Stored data

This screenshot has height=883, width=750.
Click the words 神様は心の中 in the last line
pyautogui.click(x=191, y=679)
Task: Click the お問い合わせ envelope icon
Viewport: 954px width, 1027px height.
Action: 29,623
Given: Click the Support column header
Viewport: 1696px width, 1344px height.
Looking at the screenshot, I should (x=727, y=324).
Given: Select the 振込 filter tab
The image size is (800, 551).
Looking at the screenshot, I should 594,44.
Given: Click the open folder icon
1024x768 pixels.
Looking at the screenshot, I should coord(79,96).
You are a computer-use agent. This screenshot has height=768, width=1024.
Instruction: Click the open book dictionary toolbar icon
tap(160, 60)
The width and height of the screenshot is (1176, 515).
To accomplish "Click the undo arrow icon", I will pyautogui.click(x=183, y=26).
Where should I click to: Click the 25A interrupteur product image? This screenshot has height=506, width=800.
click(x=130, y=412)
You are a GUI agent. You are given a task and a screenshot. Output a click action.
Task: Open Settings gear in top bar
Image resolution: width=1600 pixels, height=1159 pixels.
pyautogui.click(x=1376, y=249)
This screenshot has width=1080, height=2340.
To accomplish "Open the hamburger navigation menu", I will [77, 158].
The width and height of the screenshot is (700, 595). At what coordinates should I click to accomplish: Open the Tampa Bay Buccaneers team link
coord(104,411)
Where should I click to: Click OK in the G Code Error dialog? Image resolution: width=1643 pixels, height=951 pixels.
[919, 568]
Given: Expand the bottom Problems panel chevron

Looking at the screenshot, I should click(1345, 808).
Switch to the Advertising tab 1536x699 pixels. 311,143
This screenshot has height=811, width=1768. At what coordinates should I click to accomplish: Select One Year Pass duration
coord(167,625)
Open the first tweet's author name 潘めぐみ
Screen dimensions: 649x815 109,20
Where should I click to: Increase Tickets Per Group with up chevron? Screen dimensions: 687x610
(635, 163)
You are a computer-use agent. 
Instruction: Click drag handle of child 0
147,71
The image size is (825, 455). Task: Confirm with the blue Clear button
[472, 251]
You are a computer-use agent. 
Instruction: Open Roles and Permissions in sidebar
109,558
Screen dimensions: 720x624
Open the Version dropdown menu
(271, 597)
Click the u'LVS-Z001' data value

What to work on
Copy each entry exactly, leaving every line as it is.

Answer
This screenshot has height=883, width=750.
Click the words 神様は心の中 in the last line
pyautogui.click(x=191, y=679)
Task: Click the お問い合わせ envelope icon
Viewport: 954px width, 1027px height.
Action: 29,623
Given: Click the Support column header
Viewport: 1696px width, 1344px height.
Looking at the screenshot, I should (x=727, y=324).
Given: Select the 振込 filter tab
The image size is (800, 551).
Looking at the screenshot, I should 594,44.
Given: Click the open folder icon
1024x768 pixels.
Looking at the screenshot, I should coord(79,96).
You are a computer-use agent. This screenshot has height=768, width=1024.
Instruction: Click the open book dictionary toolbar icon
tap(160, 60)
The width and height of the screenshot is (1176, 515).
To accomplish "Click the undo arrow icon", I will pyautogui.click(x=183, y=26).
Where should I click to: Click the 25A interrupteur product image? This screenshot has height=506, width=800.
click(x=130, y=412)
You are a GUI agent. You are given a task and a screenshot. Output a click action.
Task: Open Settings gear in top bar
Image resolution: width=1600 pixels, height=1159 pixels.
pyautogui.click(x=1376, y=249)
This screenshot has width=1080, height=2340.
To accomplish "Open the hamburger navigation menu", I will [77, 158].
The width and height of the screenshot is (700, 595). At what coordinates should I click to accomplish: Open the Tampa Bay Buccaneers team link
coord(104,411)
Where should I click to: Click OK in the G Code Error dialog? Image resolution: width=1643 pixels, height=951 pixels.
[919, 568]
Given: Expand the bottom Problems panel chevron

Looking at the screenshot, I should click(1345, 808).
Switch to the Advertising tab 1536x699 pixels. 311,143
This screenshot has height=811, width=1768. At what coordinates should I click to accomplish: Select One Year Pass duration
coord(167,625)
Open the first tweet's author name 潘めぐみ
Screen dimensions: 649x815 109,20
Where should I click to: Increase Tickets Per Group with up chevron? Screen dimensions: 687x610
(635, 163)
You are a computer-use agent. 
Instruction: Click drag handle of child 0
147,71
The image size is (825, 455). Task: Confirm with the blue Clear button
[472, 251]
You are a computer-use agent. 
Instruction: Open Roles and Permissions in sidebar
109,558
Screen dimensions: 720x624
Open the Version dropdown menu
(271, 597)
Click the u'LVS-Z001' data value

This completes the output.